Middle-market companies with good-to-average loss experience that don’t face long-tail liabilities and don’t have a large vehicle fleet are seeing increases from 5% to 20% for primary coverage, he said.
But policyholders with more difficult risks or poor loss experience are facing far more challenging renewals where even their incumbent insurers may be reluctant to renew, he said.
“And the excess and surplus lines market, which usually steps in, has gotten a lot more restrictive,” Mr. Eichenholtz said.
Capacity remains very constrained, said Neil Smallcombe, Chicago-based head of casualty at Lexington Insurance Co., the excess and surplus lines unit of American International Group Inc.
Although capacity tightened during 1/1 renewals last year, the market was firmer this year as insurers continued to come to grips with increased litigation funding and higher liability verdicts, among other things, Mr. Smallcombe said.
Across the total market, there was about $1.2 billion to $1.3 billion in capacity available two years ago, but for many exposures the practical, usable limit available now is about a third of that, he said.
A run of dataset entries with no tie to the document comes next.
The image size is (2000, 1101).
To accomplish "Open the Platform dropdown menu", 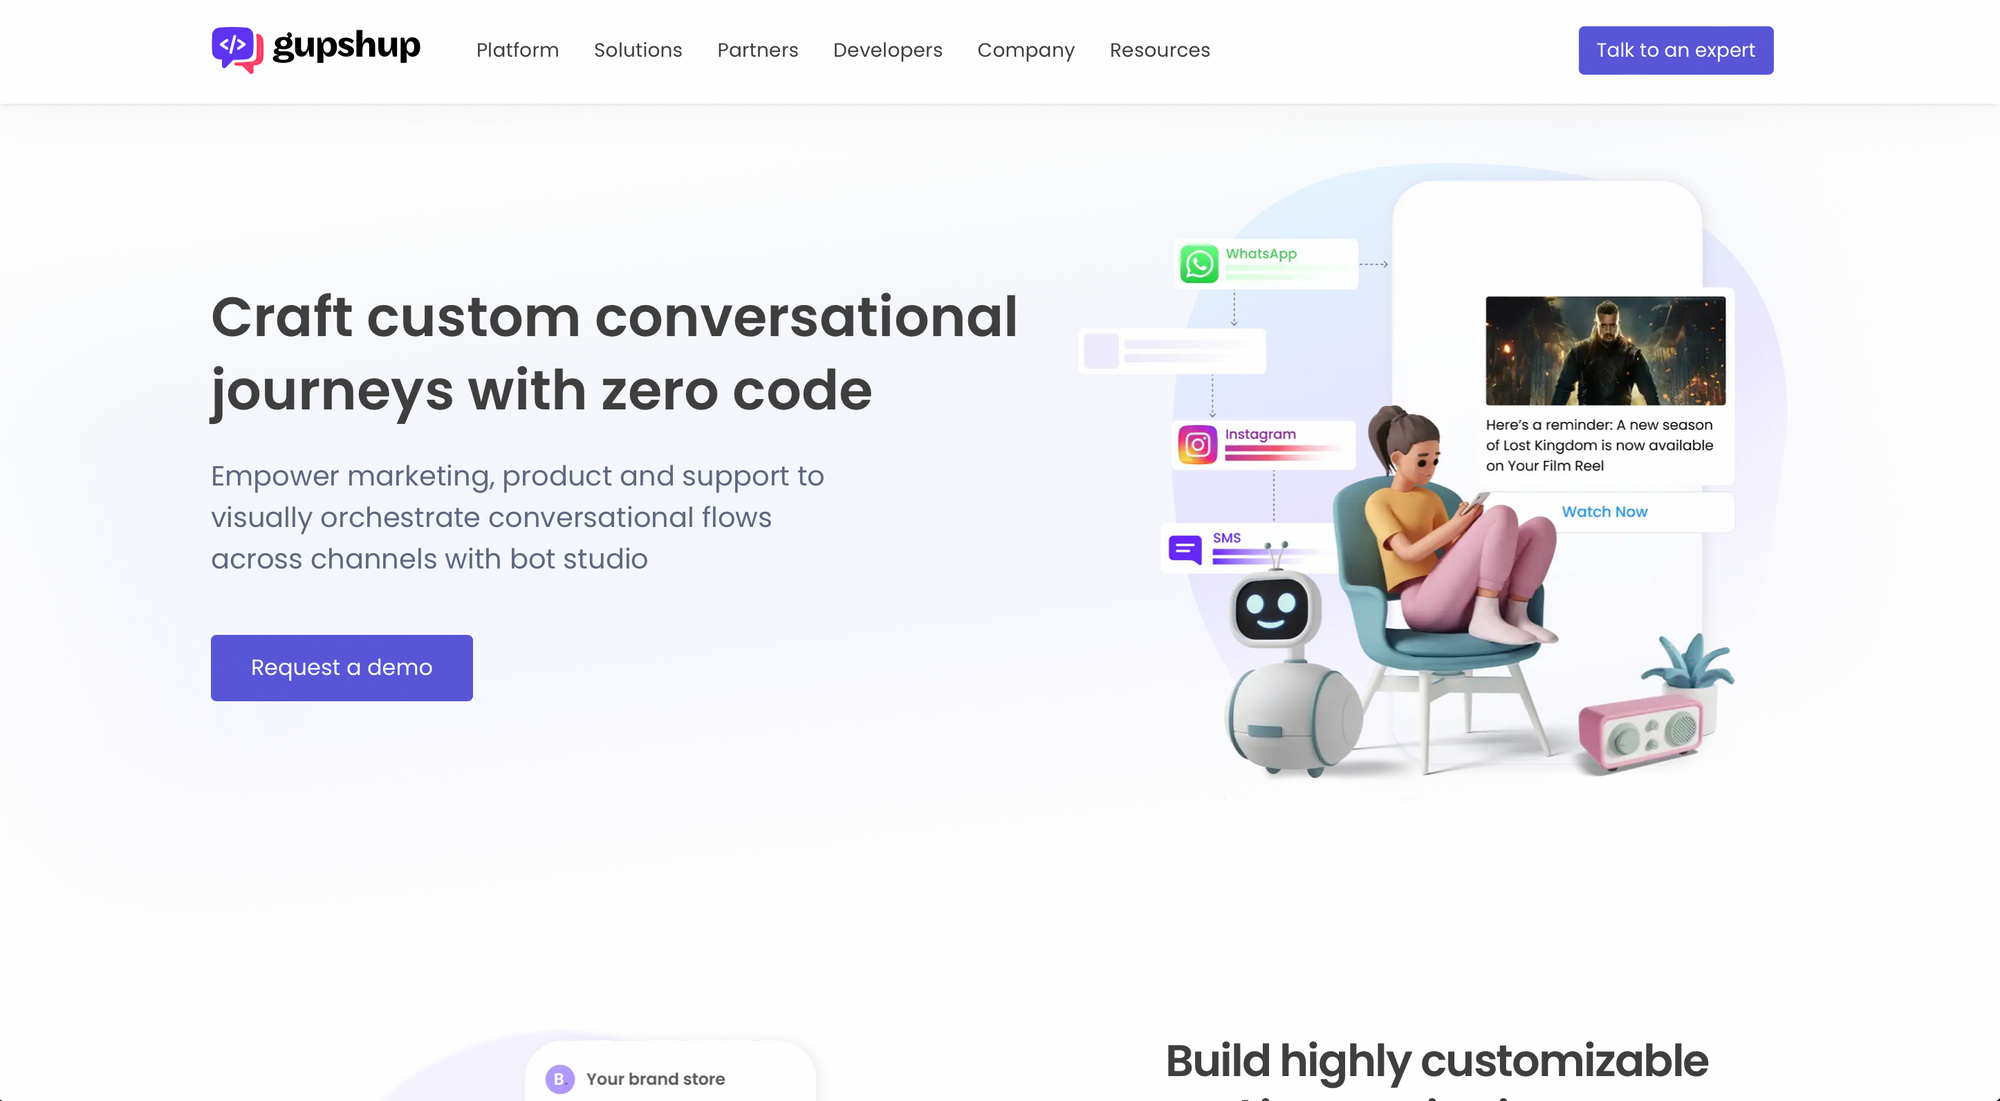I will (x=517, y=49).
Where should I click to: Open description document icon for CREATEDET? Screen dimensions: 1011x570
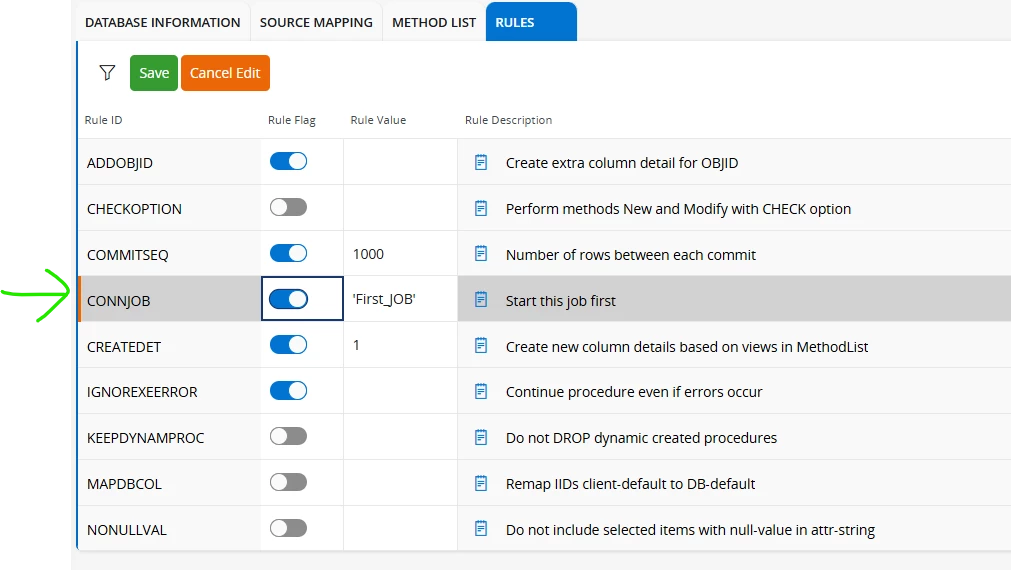click(x=481, y=346)
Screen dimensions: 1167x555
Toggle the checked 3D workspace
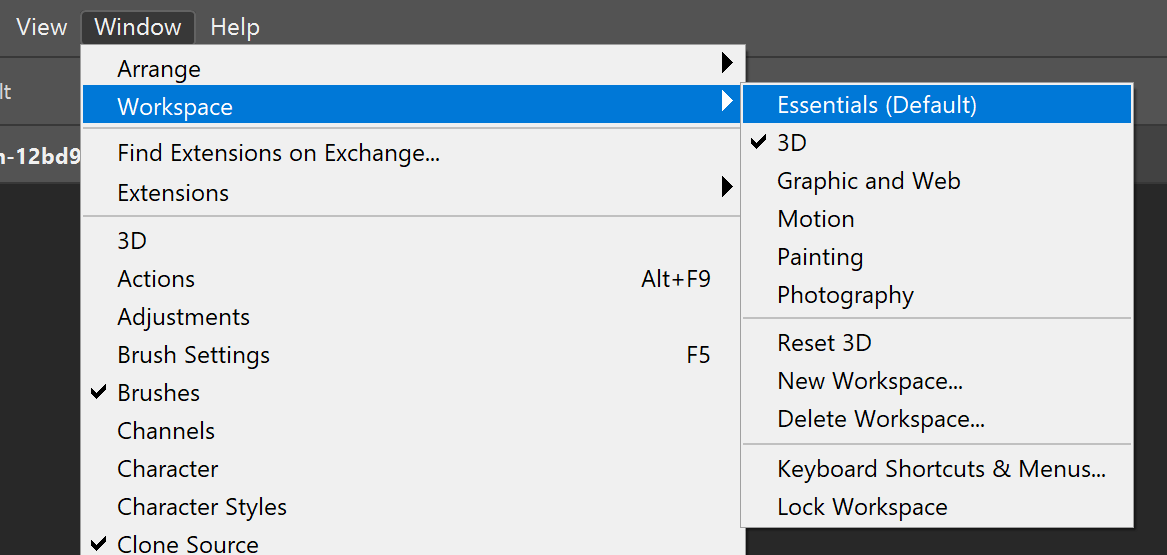coord(791,143)
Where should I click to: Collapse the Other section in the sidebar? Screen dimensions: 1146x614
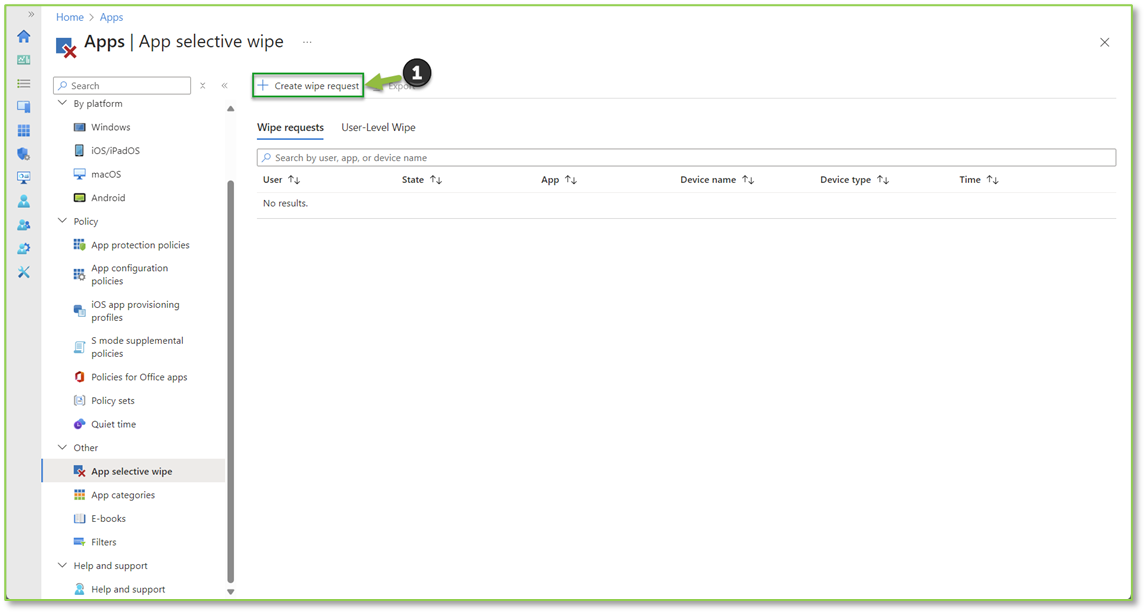point(62,447)
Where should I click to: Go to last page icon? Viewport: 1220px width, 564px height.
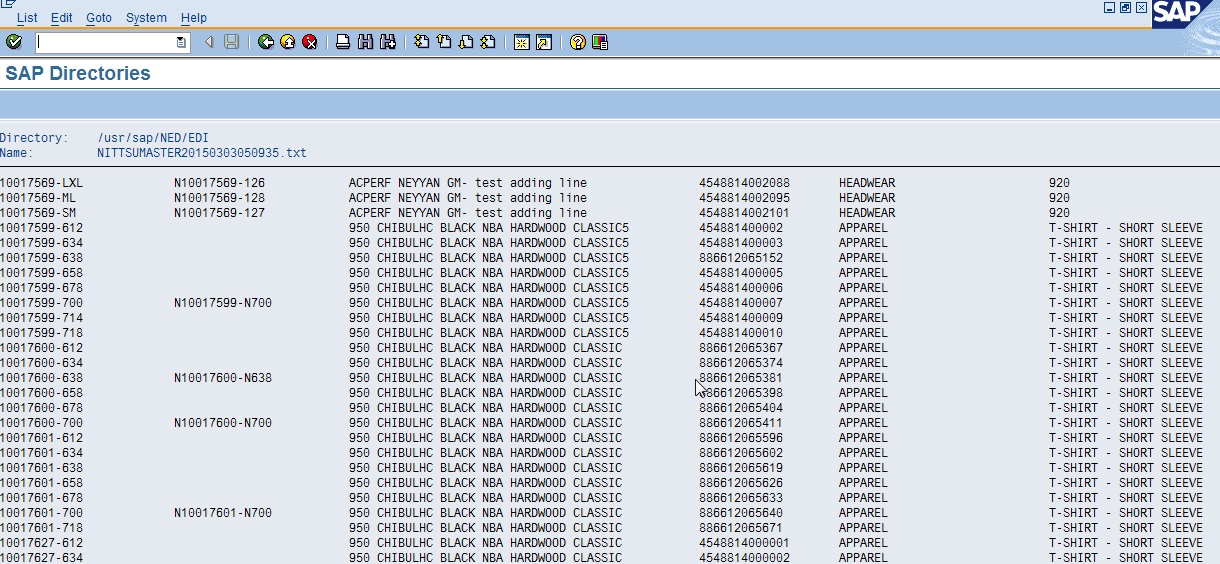pyautogui.click(x=487, y=42)
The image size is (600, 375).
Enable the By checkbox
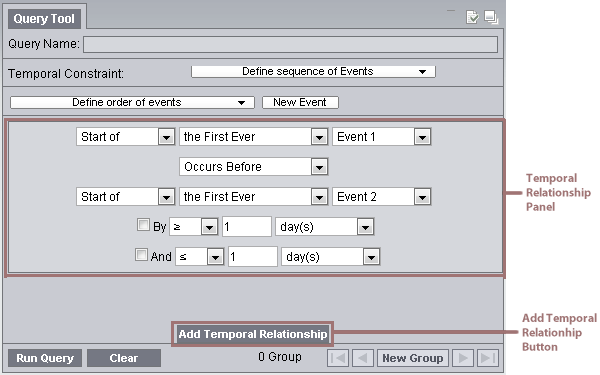[143, 225]
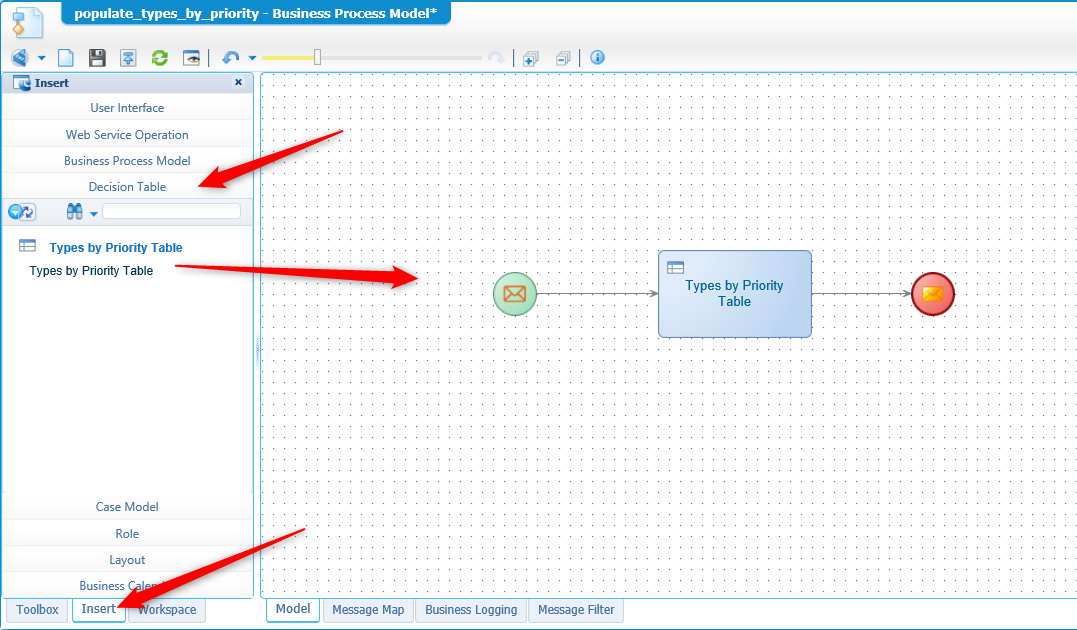Click the preview eye icon in toolbar
The image size is (1077, 630).
click(191, 58)
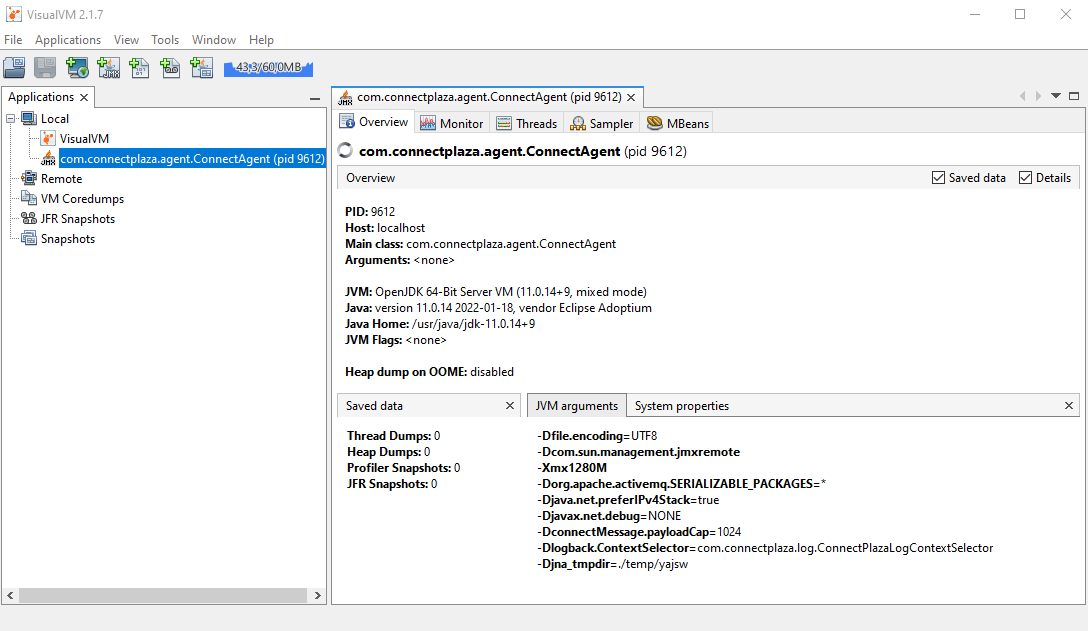Click the Add Remote Host toolbar icon
The image size is (1088, 631).
click(77, 68)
“In relative terms, it’s a little easier on the primary side, it gets tougher when you get to the lead umbrella space, and the toughest, most unpredictable layer is the mid-excess capacity, particularly for insureds buying more than $10 million, with those buying more than $25 million struggling the most,” he said.
Of Aon’s large accounts, only 19% of renewals at 1/1 maintained a lead limit of $25 million, compared with 42% for renewals in the fourth quarter of 2020, Mr. DeFelice said.
“We’ve seen some new capacity come into the market, but it has not been all that meaningful,” he said.
About $80 million in new capacity has entered the market recently, but that compares with $500 million in capacity exiting the market over the past two years, he said.
In addition, some insurers that offer $25 million in theoretical capacity deploy less than $10 million, Mr. DeFelice said.
“We are seeing some new capacity come in,” but the new underwriters are not undercutting the market, said Mr. Eichenholtz of CAC Specialty.
The higher rates and tighter capacity led to some policyholders buying less excess coverage.
“We were able to fill out the capacity and present the options, but obviously it does become challenging when you’re paying the same amount for a lead $5 million that you were paying for a lead $25 million the year prior,” said Ms. Cullen of Gallagher.
However, the reductions in limits are measured and based on analytics, she said.
Policyholders reduced the amount of coverage they bought compared with previous years, said Mr. Smallcombe of Lexington.
“I wouldn’t say it’s the majority,” but there’s a “noteworthy subset” of policyholders that chose not purchase the same limits as last year due to budgetary constraints, he said.
Structured programs that include significant self-insurance can help policyholders create a tower of coverage, said Mr. Eichenholtz of CAC Specialty. “It does enable you to put a program in place to get to the next level of insurance.”
Meanwhile, insurers are increasingly inserting communicable disease exclusions in policies.
“It’s often very industry-specific” and policyholders that document safety controls and cleaning regimens can fight the exclusions, Ms. Cullen said.
“If you are in hospitality, health care or gaming, it’s almost an automatic, but if you are in less risky industries you are not necessarily going to get an exclusion,” Mr. DeFelice said.